(Word and element pointing entries)
================

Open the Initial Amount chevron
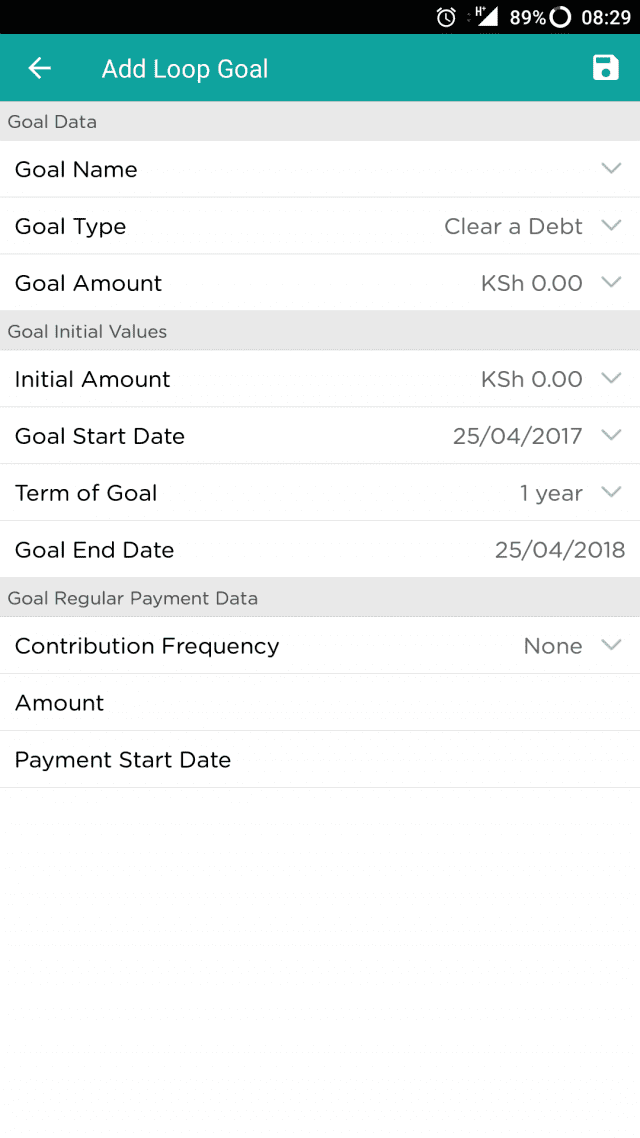 (x=611, y=377)
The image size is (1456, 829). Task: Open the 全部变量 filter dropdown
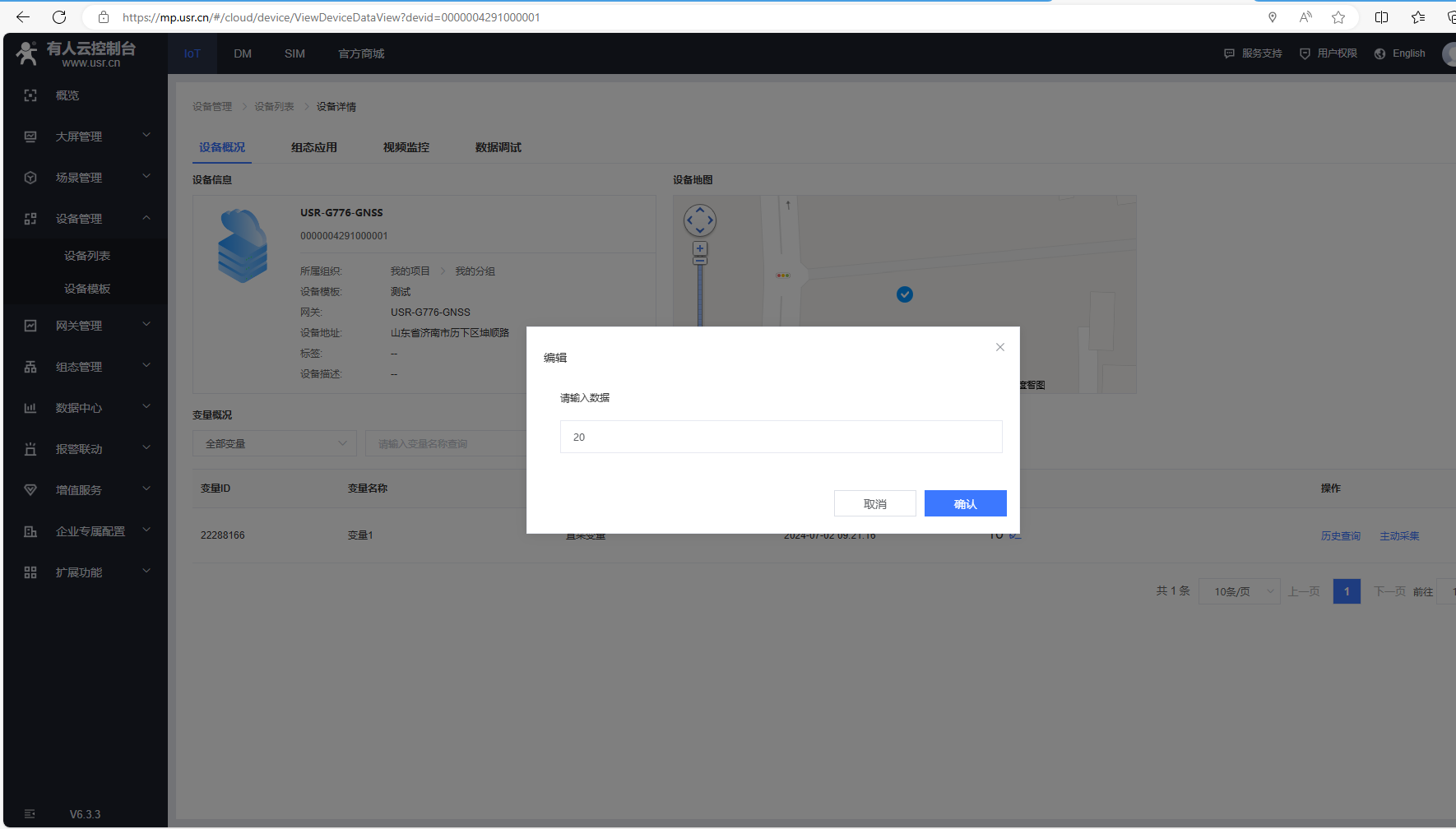275,444
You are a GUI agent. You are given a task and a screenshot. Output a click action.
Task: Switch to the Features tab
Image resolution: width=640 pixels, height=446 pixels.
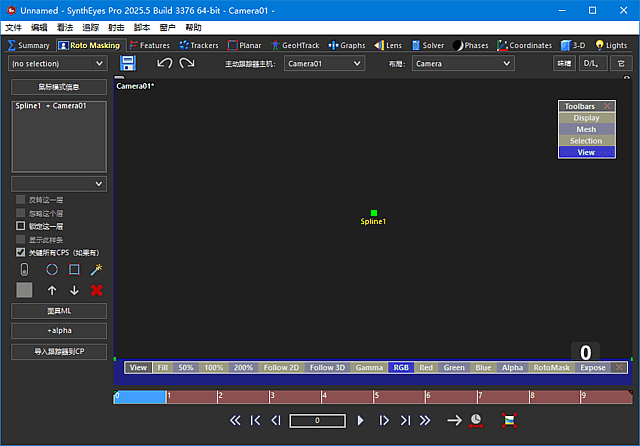149,45
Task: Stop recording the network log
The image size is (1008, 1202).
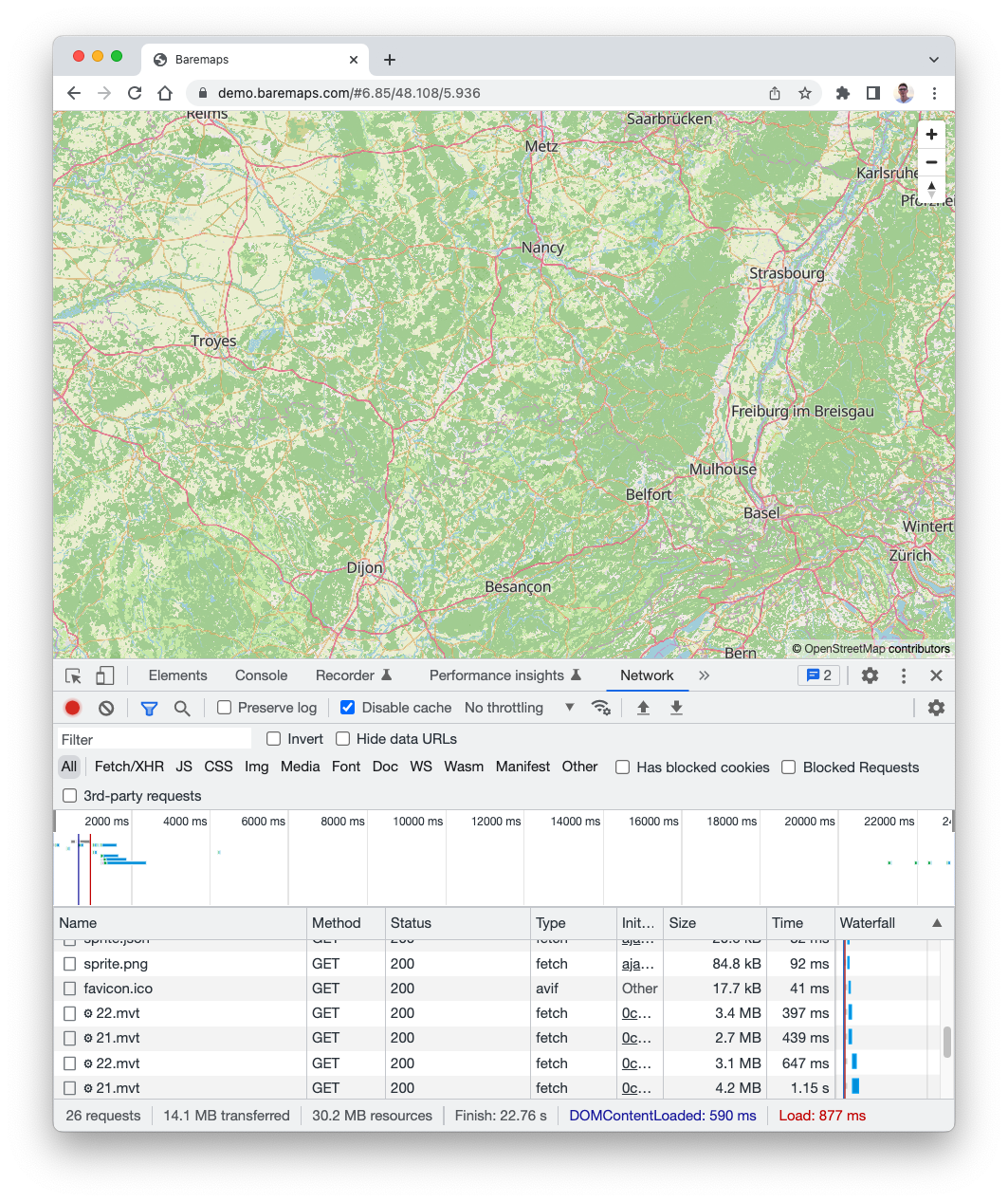Action: (x=72, y=707)
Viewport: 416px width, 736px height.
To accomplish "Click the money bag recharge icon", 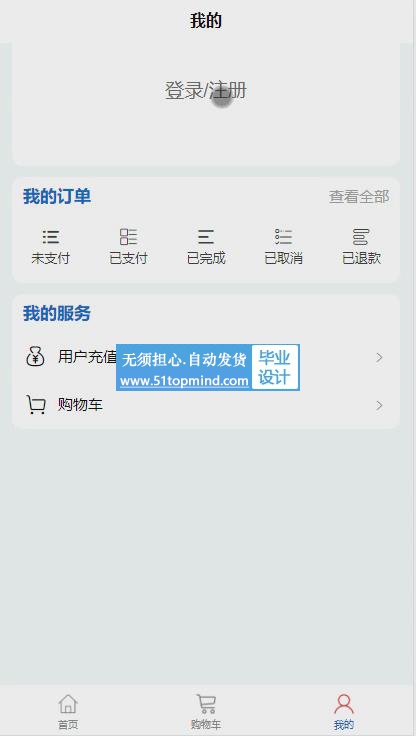I will coord(35,357).
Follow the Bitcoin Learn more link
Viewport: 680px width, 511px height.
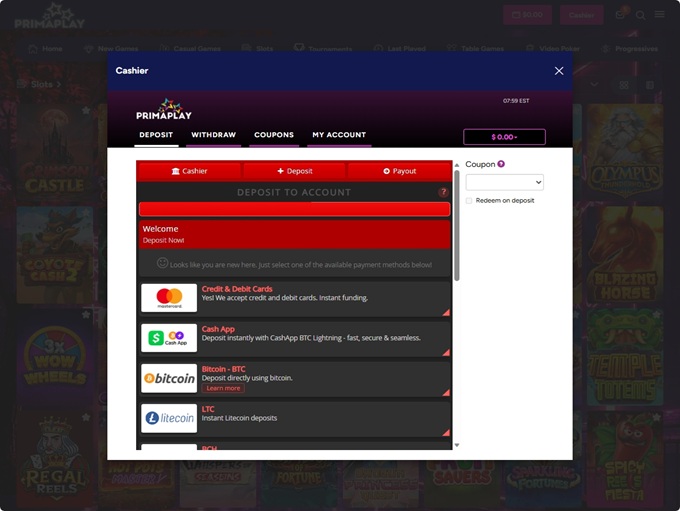(x=223, y=388)
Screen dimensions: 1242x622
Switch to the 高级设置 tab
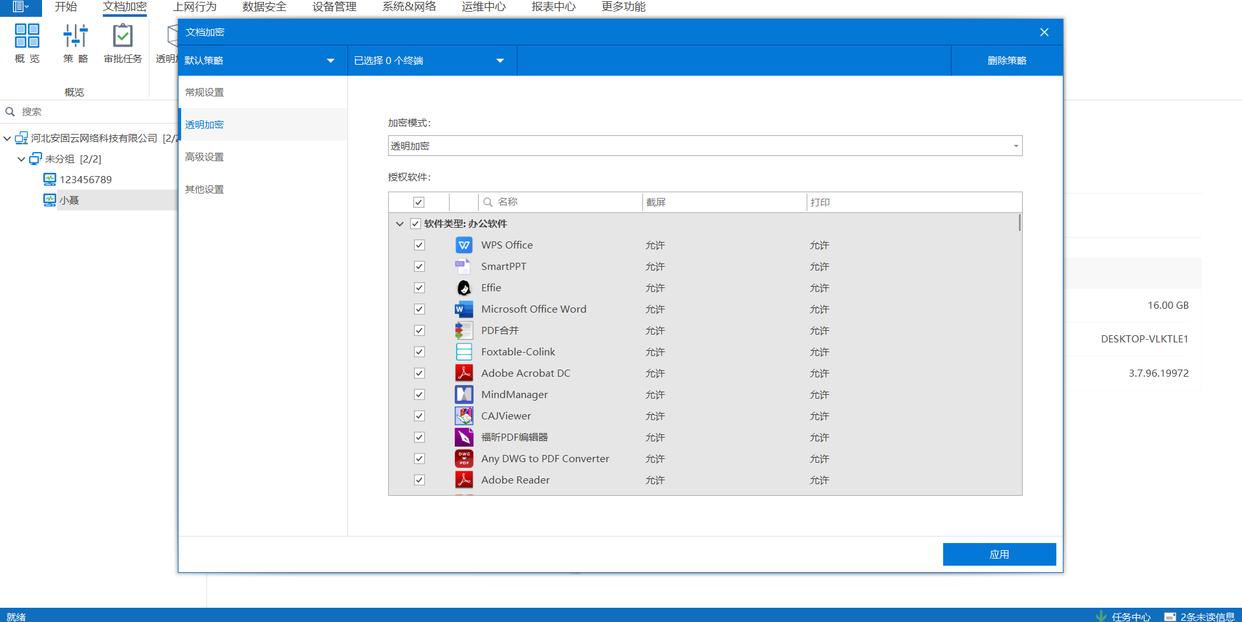(x=205, y=157)
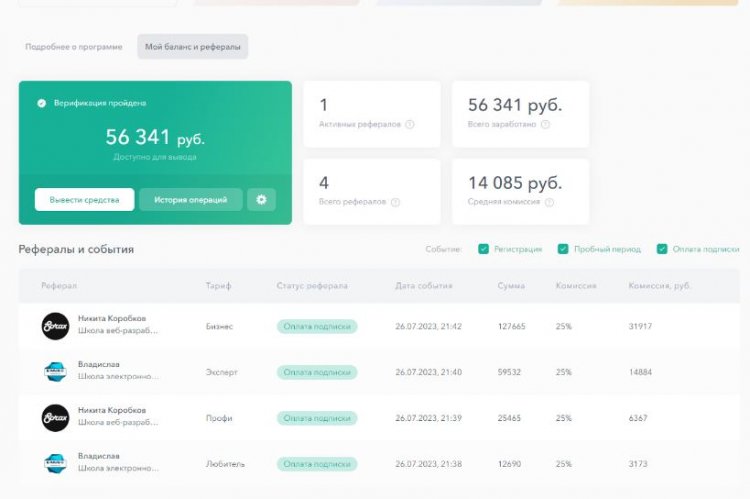This screenshot has height=499, width=750.
Task: Select Мой баланс и рефералы tab
Action: [193, 47]
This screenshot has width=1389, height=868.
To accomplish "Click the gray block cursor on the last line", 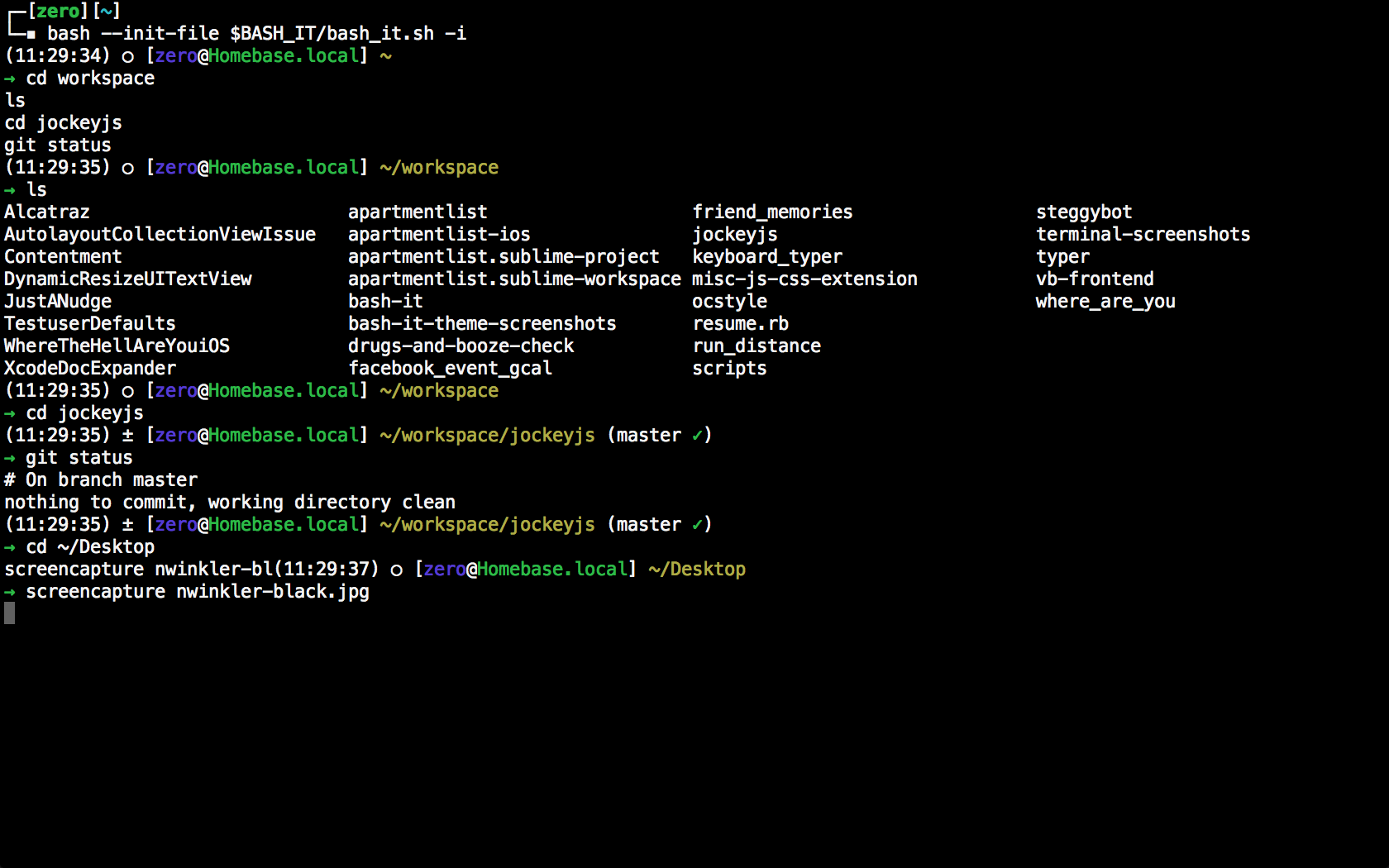I will 9,613.
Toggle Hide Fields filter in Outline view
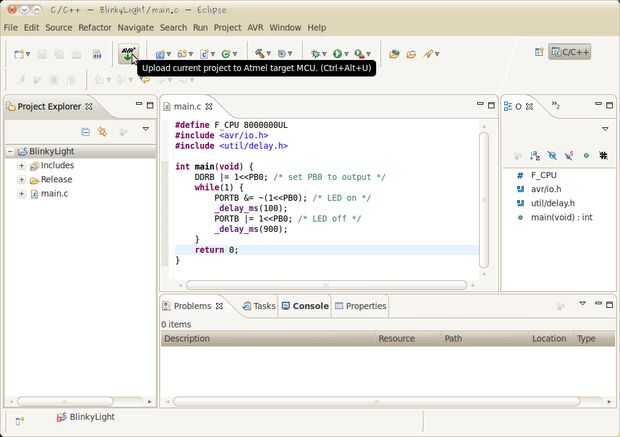The height and width of the screenshot is (437, 620). coord(552,155)
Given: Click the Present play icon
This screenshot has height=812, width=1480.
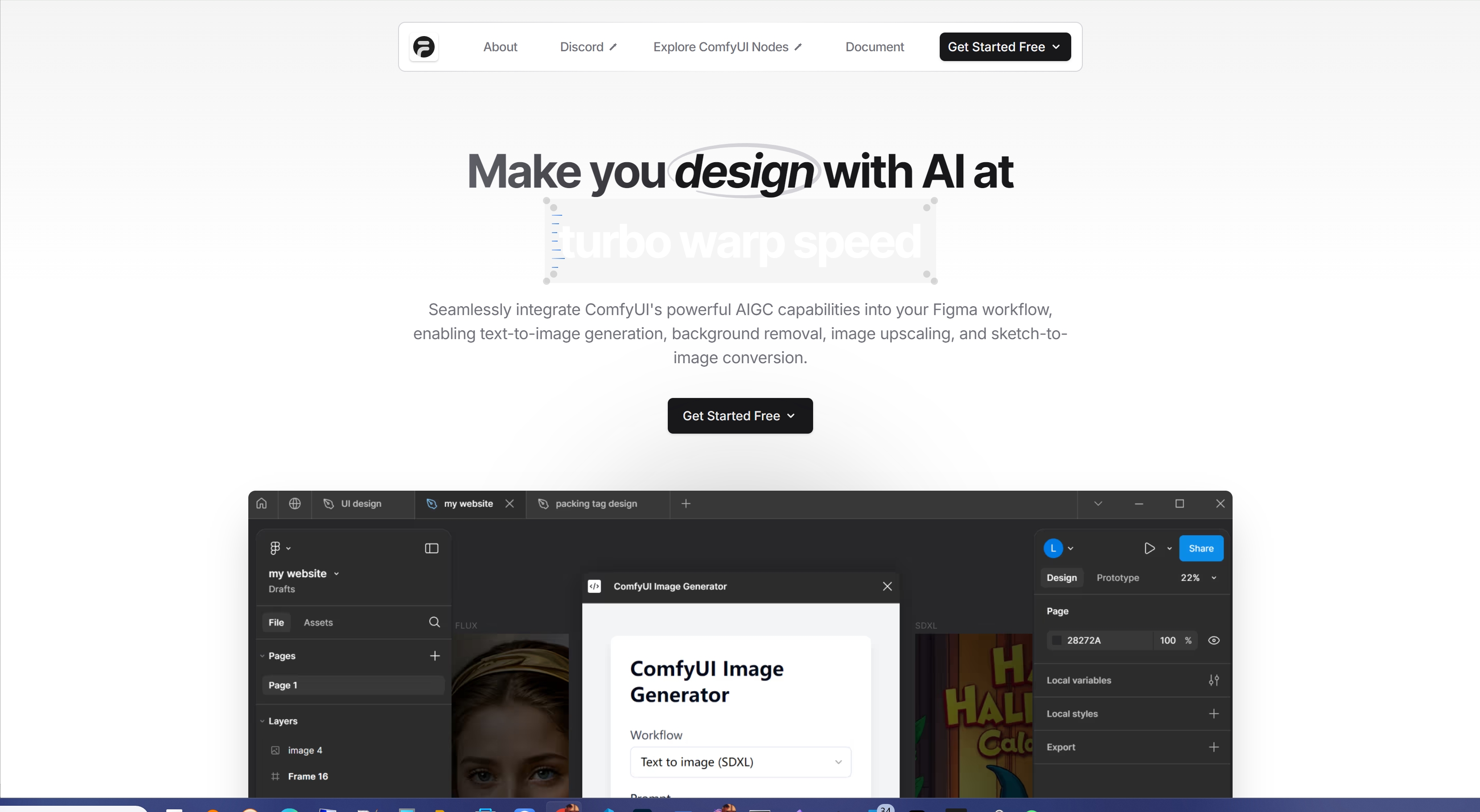Looking at the screenshot, I should tap(1149, 549).
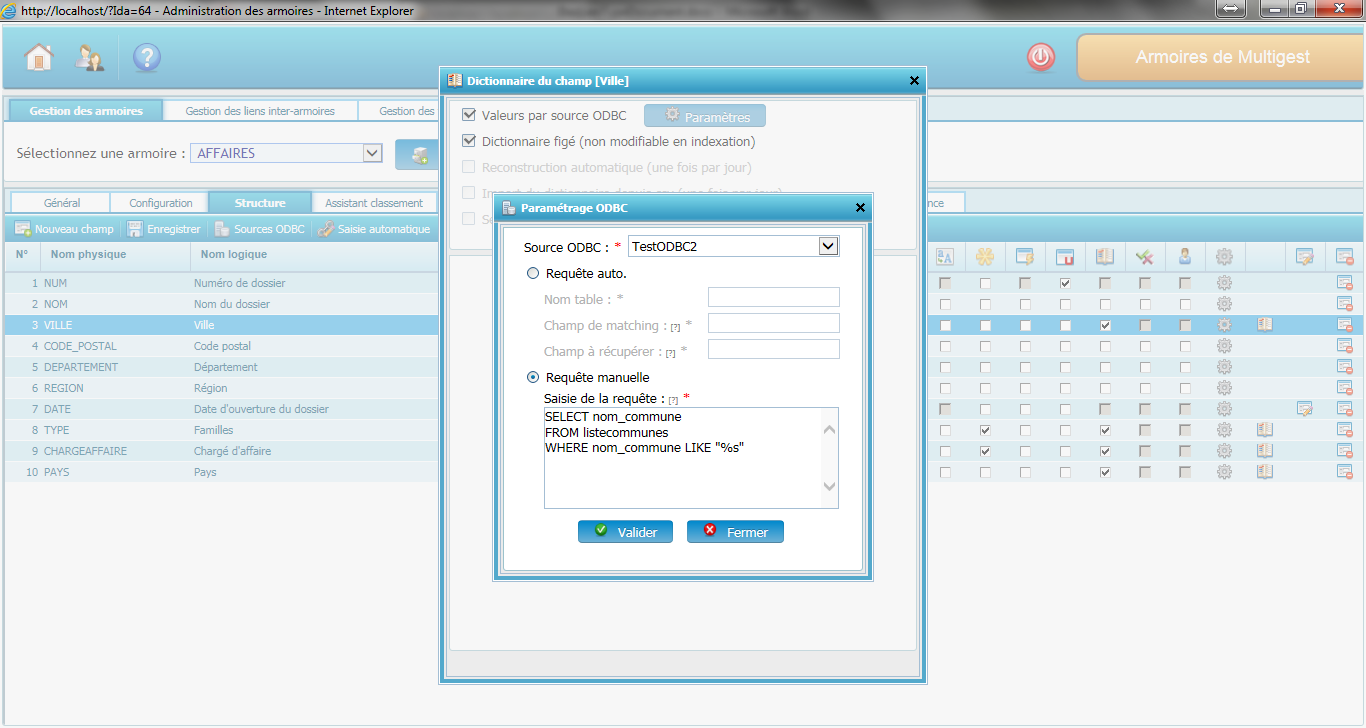Click the Home icon in the header

[x=39, y=58]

================

**Your instructions**. Copy out every line of the data above that contains the string "Switch".

**Complete answer**.
Task: Switch to the Features tab
Switch to the 高级设置 tab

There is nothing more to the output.